Sair da casa dos pais e mudar para outra cidade para estudar: eis o sonho da vida universitária. O imaginário sobre esse período envolve independência, liberdade para ir e vir, novas experiências e o vislumbre de um futuro profissional glorioso. Mas essa ideia romantizada esconde armadilhas: desbravar uma cidade nova, administrar expectativas pessoais, profissionais e familiares e construir amizades é mais desafiador do que se supõe.
O ingresso na universidade pode constituir-se um momento de vulnerabilidade. A perda de referências familiares e culturais e o estabelecimento de uma nova rotina impacta de maneira definitiva o desenvolvimento emocional e acadêmico dos estudantes. Pesquisas apontam que mais da metade dos alunos costumam apresentar dificuldades nessa transição e tem-se observado um aumento nos níveis de psicopatologias na população universitária, como estresse, ansiedade, síndrome do pânico e depressão. Em alguns casos, as dificuldades provocam o abandono do curso.
Visando tornar a passagem por essa fase menos dolorosa, a Universidade Federal do Paraná (UFPR) lançou um serviço de orientação psicológica em grupo para acolher e auxiliar alunos a superar as dificuldades impostas pela mudança de cidade e pela rotina universitária. Somente na primeira semana, 19 pessoas se inscreveram.
“Identificamos relatos semelhantes de estudantes que vieram de outras cidades e sofrem para se adaptar. Muitas vezes eles acreditam que seus problemas são individuais, mas algumas dificuldades têm se revelado coletivas, em outras palavras, são resultado dos processos educacionais e institucionais”, explica o psicólogo Jardel Pelissari, criador do projeto.
Entre os problemas mais comuns relatados ao serviço de Assistência Psicossocial da Pró-Reitoria de Assuntos Estudantis (Prae) da UFPR, estão a dificuldade em conhecer outros espaços além do universitário, construir novas amizades e adaptar-se às peculiaridades da cidade – desde o clima até a cultura local, passando pela mobilidade e possibilidades de circulação e acesso ao que a cidade oferece.
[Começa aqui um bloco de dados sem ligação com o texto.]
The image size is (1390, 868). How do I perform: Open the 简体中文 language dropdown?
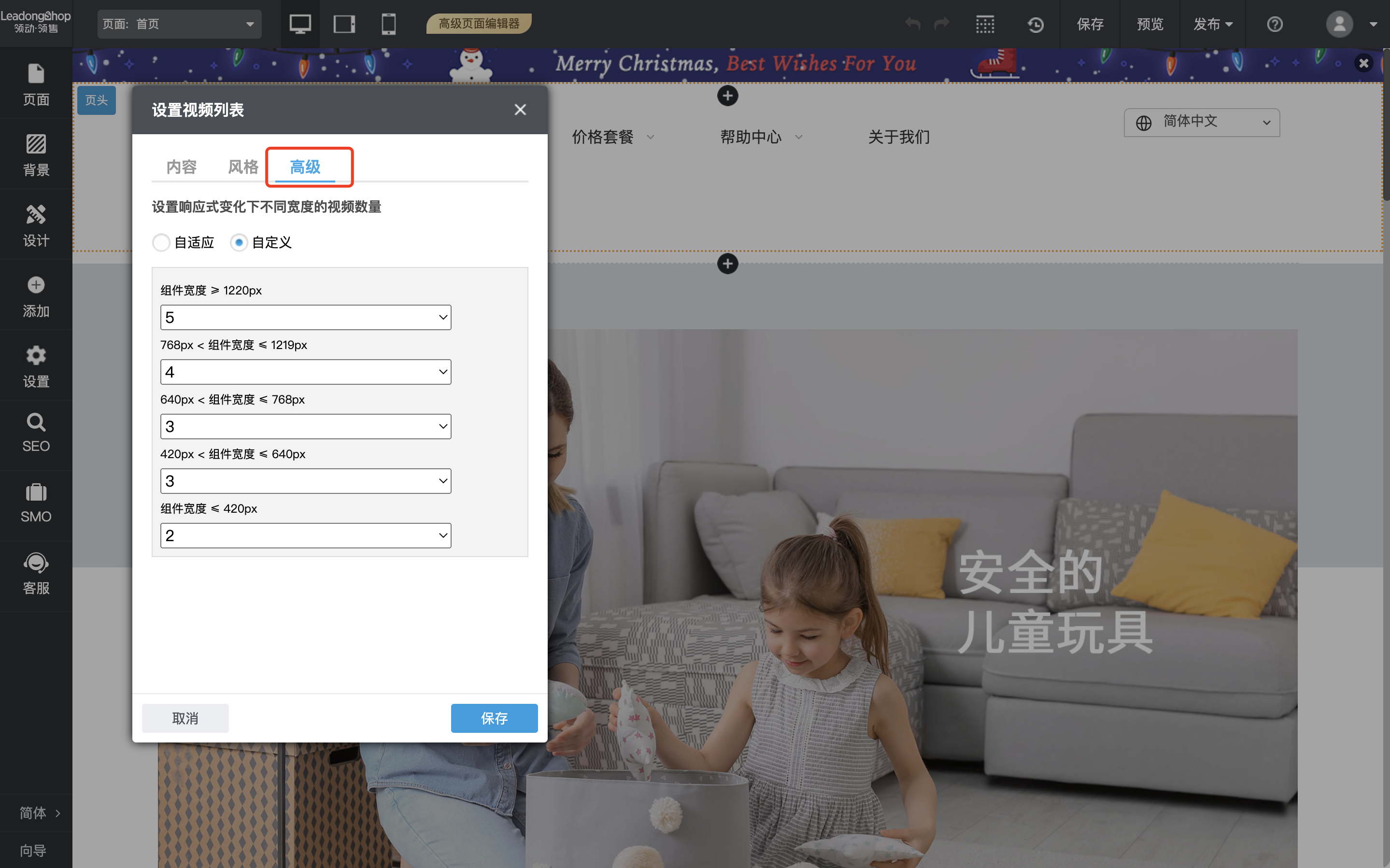1201,122
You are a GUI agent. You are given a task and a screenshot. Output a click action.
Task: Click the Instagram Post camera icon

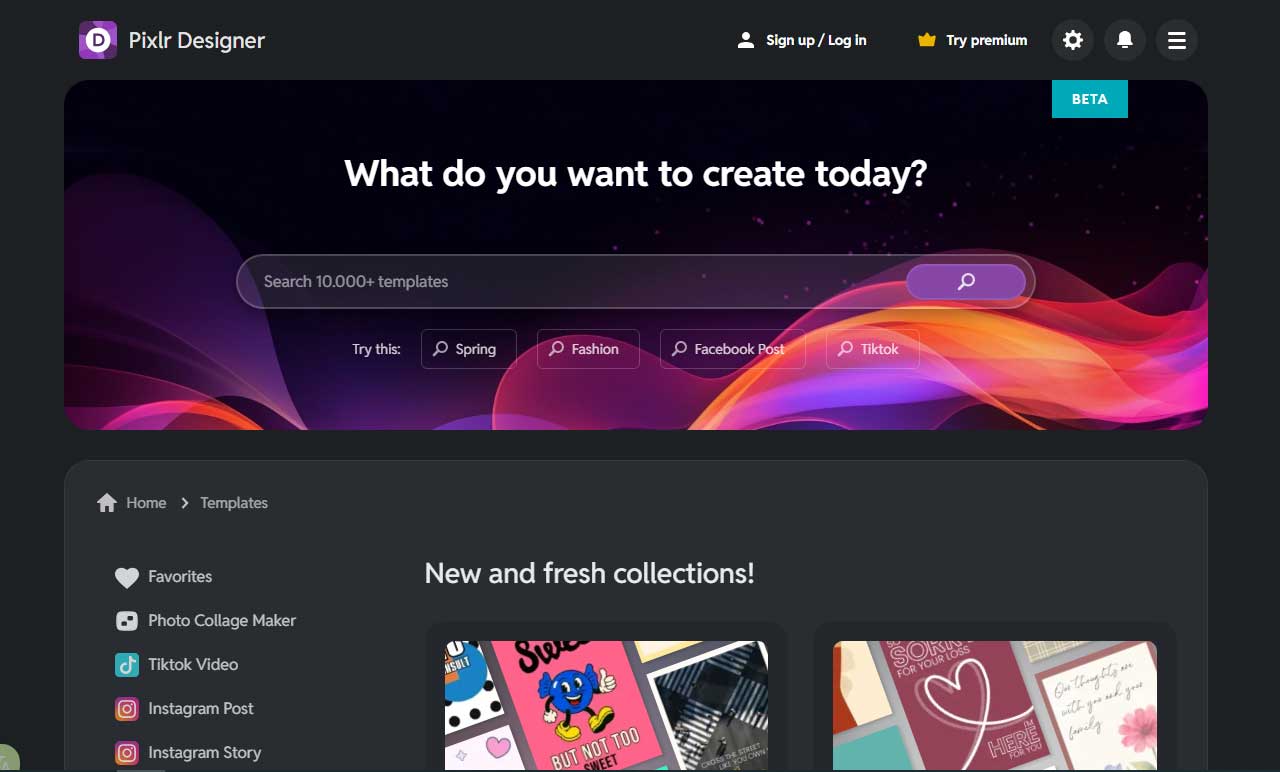point(126,708)
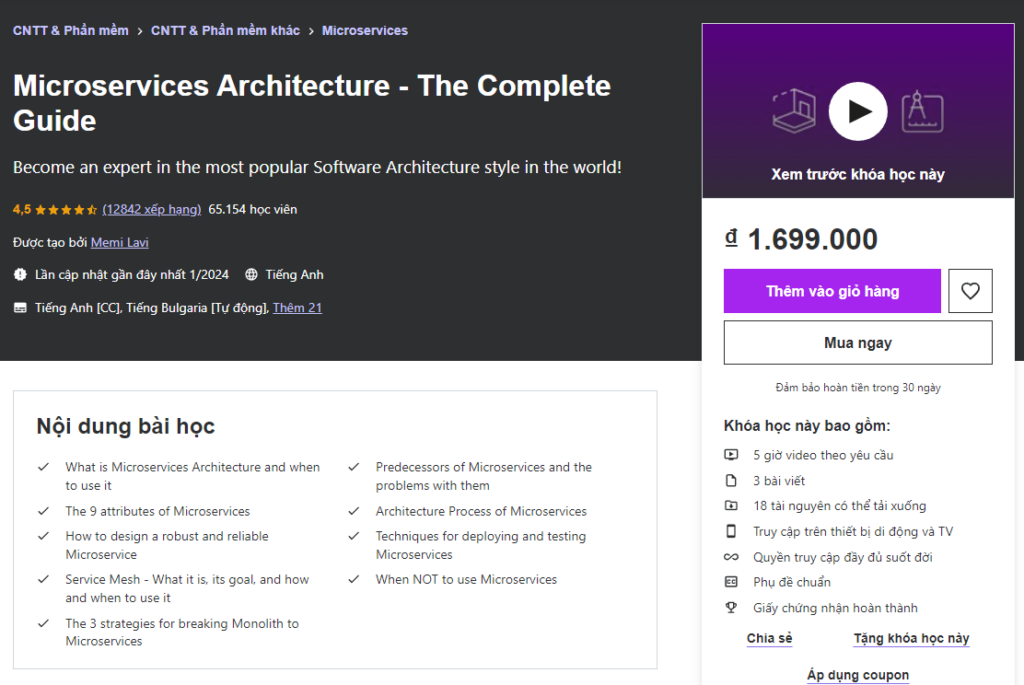This screenshot has height=685, width=1024.
Task: Click the certificate trophy icon
Action: [x=731, y=608]
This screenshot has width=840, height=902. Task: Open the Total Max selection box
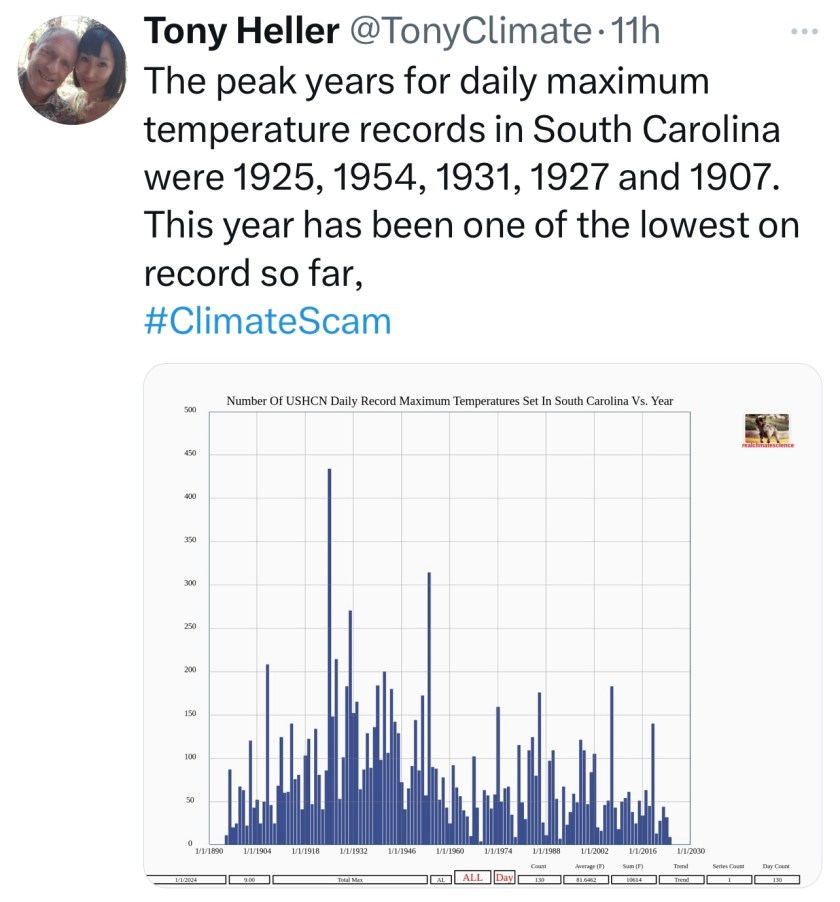pos(350,879)
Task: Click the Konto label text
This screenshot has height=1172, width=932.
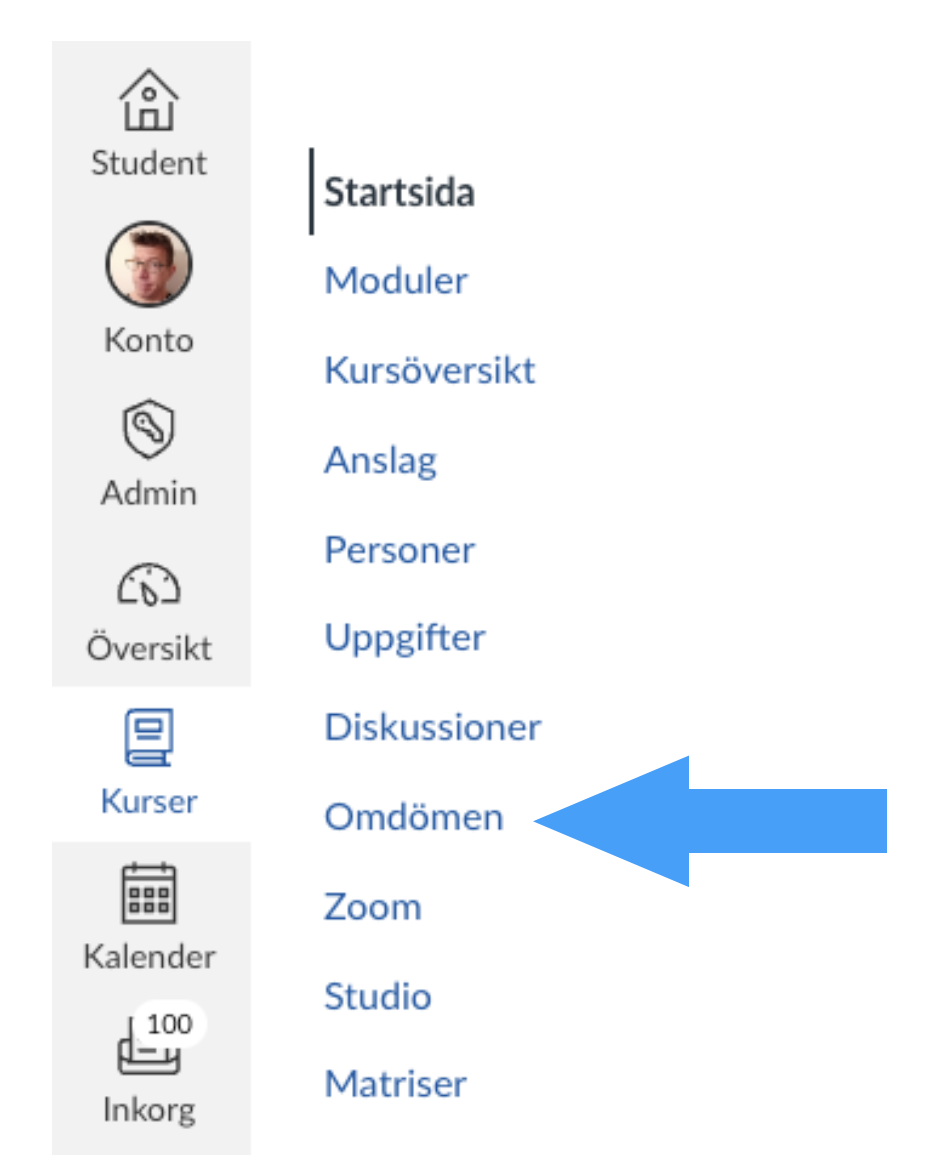Action: tap(149, 340)
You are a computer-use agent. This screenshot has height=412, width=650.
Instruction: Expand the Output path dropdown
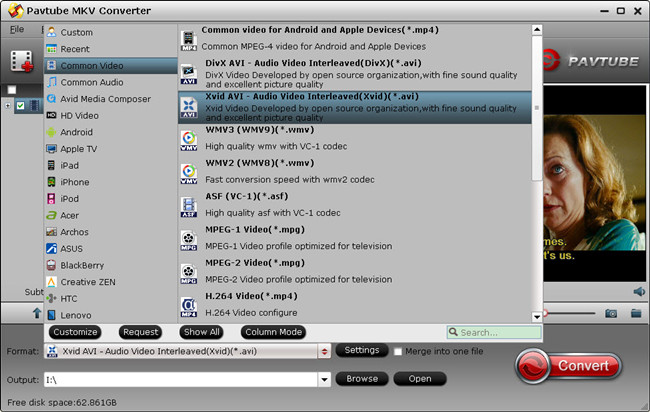coord(324,380)
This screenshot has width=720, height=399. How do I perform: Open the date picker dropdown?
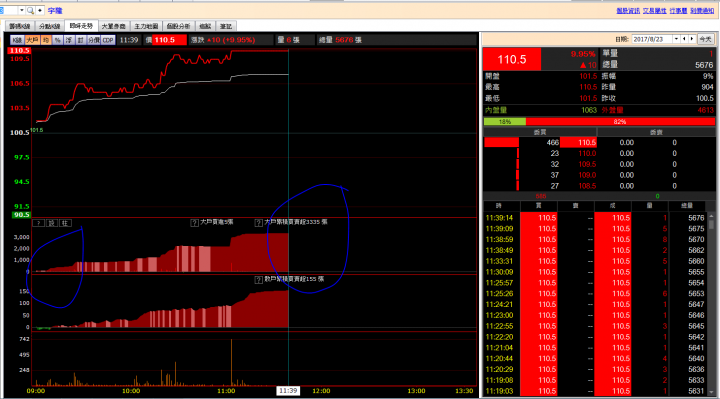pos(676,39)
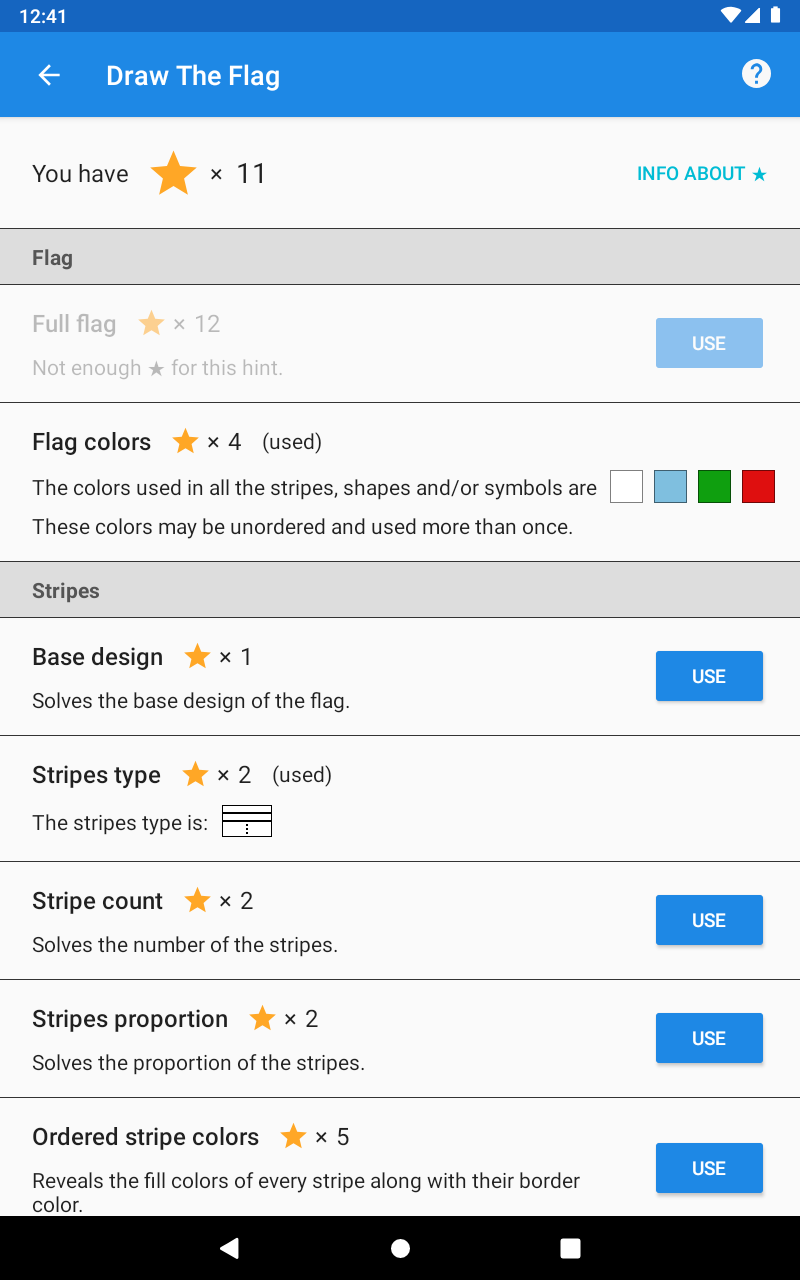Select the light blue color swatch
This screenshot has height=1280, width=800.
670,487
O psicólogo esclarece que o grupo não tem a intenção de ensinar “como viver em Curitiba”, mas promover uma reflexão sobre as vivências cotidianas no espaço urbano. “É nessas trocas de informações e opiniões que se criam estratégias para lidar com situações cotidianas que causam sofrimento. É importante não individualizar o sofrimento do estudante, como se as dificuldades fossem culpa dele.”
“Jeitão curitibano” encurtou passagem de estudante
A dificuldade para fazer amizades e o ritmo típico de uma cidade grande acabaram por encurtar a estadia do estudante de tradução Marcelo Torquato em Curitiba. De Jundiaí, em São Paulo, ele chegou à Capital após um intercâmbio no Canadá atraído pela semelhanças, de clima e tamanho, entre a cidade e Vancouver. A passagem por aqui, no entanto, durou apenas dois anos.
“A energia da cidade e das pessoas pesou. O processo de se relacionar, de criar vínculos, é demorado. Sinto como se o curitibano tivesse receio de aproximação. Sou muito comunicativo, então no início não me senti bem-vindo porque as pessoas não são tão acessíveis. Passei por um processo difícil de adaptação.”
Marcelo decidiu não confrontar o “jeitão curitibano”, pelo contrário, aceitou a introspecção como elemento cultural e decidiu que era ele quem devia se adaptar. Ajudou ter feito alguns amigos no trabalho e na faculdade, nativos inclusive, com os quais desabafava e de quem aprendeu que o curitibano “não dá bom-dia, mas também não morde”.
“Fiz bons amigos na cidade, mas entendi que era hora de ir embora quando me vi querendo preencher todas as horas do meu dia. Percebi que o trabalho era a única coisa que me deixava bem. A desavença cultural que experimentei em Curitiba me fez crescer muito, mas tomei a decisão certa”, conta.